I am a beginner to Django, so I can’t create complicated queries, and I have used ChatGPT to help me, but I have not been successful implementing the suggestions. But it points to it being possible to make a query that checks if every file within expired_files is referenced anywhere else in the database without a for loop.

Additional notes I’ve written:

# Filter for files that have expired
# Check that the file associated with an expired entry is only present once in the entire database
# If the file is only once in the database, and expired delete it from disk and database
# If the file is in the database multiple times, but an entry related to it is expired, delete the entry

Question:

What if you have multiple entries for a file, and all entries for that file are expired?

What database engine are you using? (PostgreSQL hopefully)

What I’m thinking of is a query that aggregates count by file name, annotated by the number of expired files by that name. Then you could build a queryset for all the entries to be deleted and issue a single delete operation on that queryset.

1 Like

Thank you for pointing this out, I had to take some time to think about this and I wound up rewriting the function. It is still making a request for every distinct file, which could be optimized, but you may agree that this is better. Please point out any logic errors again.

@shared_task
def delete_expired_files():
“”“Automatically delete files past their retention date.”“”
# Filter for files which have a retention date BEFORE now
now = timezone.now()

expired_files = UploadFile.objects.annotate(
    expired=F("uploaded_at") + F("retention")
    ).filter(expired__lt=now,
    retention__gt=timedelta(seconds=-1)
    
# Make a set of distinct files that are expired
distinct_expired_files = set(file.file for file in expired_files)

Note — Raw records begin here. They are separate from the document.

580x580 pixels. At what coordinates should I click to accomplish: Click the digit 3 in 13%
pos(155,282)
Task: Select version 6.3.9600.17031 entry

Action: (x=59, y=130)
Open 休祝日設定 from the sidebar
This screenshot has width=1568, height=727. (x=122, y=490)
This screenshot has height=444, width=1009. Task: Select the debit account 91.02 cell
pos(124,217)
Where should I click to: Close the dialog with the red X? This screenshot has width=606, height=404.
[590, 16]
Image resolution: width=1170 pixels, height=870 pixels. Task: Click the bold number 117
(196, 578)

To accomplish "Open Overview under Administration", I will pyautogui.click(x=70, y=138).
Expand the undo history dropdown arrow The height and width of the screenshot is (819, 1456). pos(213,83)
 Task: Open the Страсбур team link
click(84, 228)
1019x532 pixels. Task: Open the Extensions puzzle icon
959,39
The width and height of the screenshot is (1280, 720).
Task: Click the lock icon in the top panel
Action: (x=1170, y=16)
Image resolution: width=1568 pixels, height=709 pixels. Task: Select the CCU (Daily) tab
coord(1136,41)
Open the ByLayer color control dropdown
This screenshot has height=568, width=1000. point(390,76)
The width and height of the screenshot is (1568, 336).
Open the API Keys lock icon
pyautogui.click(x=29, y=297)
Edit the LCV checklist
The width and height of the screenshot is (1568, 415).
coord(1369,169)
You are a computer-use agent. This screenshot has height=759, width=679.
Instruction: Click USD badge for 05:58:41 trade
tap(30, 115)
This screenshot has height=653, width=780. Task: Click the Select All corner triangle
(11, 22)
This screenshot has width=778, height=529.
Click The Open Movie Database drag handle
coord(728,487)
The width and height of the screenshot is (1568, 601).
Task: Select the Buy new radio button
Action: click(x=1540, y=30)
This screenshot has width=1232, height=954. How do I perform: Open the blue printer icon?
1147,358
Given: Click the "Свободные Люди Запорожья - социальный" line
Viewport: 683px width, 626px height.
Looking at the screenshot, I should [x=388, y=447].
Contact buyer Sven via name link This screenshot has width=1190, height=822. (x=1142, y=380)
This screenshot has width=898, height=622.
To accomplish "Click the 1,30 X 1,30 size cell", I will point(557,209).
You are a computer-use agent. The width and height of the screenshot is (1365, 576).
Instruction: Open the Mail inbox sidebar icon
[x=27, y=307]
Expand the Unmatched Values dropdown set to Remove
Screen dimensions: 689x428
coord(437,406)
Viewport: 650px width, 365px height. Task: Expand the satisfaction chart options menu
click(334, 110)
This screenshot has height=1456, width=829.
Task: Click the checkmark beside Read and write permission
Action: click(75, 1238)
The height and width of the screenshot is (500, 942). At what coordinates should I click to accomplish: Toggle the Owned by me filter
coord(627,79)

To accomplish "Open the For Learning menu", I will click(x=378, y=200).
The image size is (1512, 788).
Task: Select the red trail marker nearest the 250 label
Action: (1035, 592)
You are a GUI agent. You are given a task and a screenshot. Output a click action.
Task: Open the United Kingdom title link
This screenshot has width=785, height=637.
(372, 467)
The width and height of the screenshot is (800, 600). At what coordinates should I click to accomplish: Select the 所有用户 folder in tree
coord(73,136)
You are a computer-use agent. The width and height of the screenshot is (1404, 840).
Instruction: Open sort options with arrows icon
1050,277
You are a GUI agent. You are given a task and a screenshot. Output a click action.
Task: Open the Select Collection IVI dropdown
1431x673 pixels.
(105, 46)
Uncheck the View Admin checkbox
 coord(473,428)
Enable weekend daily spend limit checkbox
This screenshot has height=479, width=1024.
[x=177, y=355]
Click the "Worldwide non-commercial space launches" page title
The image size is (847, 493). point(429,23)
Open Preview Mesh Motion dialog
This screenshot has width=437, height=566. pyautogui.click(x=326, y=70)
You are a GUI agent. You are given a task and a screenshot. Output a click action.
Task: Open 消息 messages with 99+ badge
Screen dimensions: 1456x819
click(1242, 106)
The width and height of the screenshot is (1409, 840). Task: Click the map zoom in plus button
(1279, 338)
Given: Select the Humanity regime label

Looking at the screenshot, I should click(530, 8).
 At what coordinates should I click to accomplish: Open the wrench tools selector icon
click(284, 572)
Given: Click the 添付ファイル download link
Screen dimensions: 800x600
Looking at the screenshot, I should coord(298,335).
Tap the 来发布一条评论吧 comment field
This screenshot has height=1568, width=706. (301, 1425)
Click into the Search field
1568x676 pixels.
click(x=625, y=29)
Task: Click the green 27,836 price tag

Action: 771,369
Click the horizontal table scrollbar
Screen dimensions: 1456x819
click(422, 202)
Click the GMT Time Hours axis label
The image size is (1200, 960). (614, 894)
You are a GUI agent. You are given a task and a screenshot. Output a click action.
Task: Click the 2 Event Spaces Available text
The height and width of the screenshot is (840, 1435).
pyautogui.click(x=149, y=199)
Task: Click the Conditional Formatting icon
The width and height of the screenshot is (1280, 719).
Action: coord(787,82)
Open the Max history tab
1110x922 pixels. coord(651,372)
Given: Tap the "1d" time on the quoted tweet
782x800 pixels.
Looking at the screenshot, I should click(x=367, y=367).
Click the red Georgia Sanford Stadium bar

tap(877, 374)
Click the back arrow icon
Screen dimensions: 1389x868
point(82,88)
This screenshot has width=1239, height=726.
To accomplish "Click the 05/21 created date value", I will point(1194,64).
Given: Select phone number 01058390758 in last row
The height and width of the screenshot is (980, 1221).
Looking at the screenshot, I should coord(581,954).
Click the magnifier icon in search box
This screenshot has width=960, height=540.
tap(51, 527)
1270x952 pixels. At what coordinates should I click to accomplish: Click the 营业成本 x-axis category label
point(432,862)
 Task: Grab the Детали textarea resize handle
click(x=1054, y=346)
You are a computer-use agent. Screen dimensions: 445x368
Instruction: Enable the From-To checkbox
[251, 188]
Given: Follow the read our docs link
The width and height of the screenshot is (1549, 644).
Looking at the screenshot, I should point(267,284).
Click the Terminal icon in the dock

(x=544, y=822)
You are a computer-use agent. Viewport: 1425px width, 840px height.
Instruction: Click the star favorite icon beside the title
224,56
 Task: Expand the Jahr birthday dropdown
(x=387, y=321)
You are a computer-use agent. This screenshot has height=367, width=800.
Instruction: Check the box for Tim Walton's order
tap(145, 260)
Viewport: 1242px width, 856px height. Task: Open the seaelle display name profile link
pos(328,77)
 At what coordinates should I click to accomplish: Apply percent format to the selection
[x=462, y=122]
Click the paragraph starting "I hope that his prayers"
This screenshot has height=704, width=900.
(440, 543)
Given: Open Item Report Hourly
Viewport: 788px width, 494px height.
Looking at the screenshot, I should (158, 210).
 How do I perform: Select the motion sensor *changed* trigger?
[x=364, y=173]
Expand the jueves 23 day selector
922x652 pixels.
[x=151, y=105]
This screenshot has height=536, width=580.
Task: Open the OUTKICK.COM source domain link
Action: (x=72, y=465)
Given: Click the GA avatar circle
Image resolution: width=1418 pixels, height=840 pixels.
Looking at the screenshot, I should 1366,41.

# Delete all expired files from the database
expired_files.delete()

# Check for each file if it still has any references in the database
for file in distinct_expired_files:
    if not UploadFile.objects.filter(file=file).exists():
        delete_file(file.path)

As of now I’m using sqlite3, I plan on using PostgreSQL when I am finished with my website.

This sounds great, but I changed a lot of code, so let me know if you have a new take on this. A batch deletion is what I was trying to attain myself, but could not piece together a query to do it.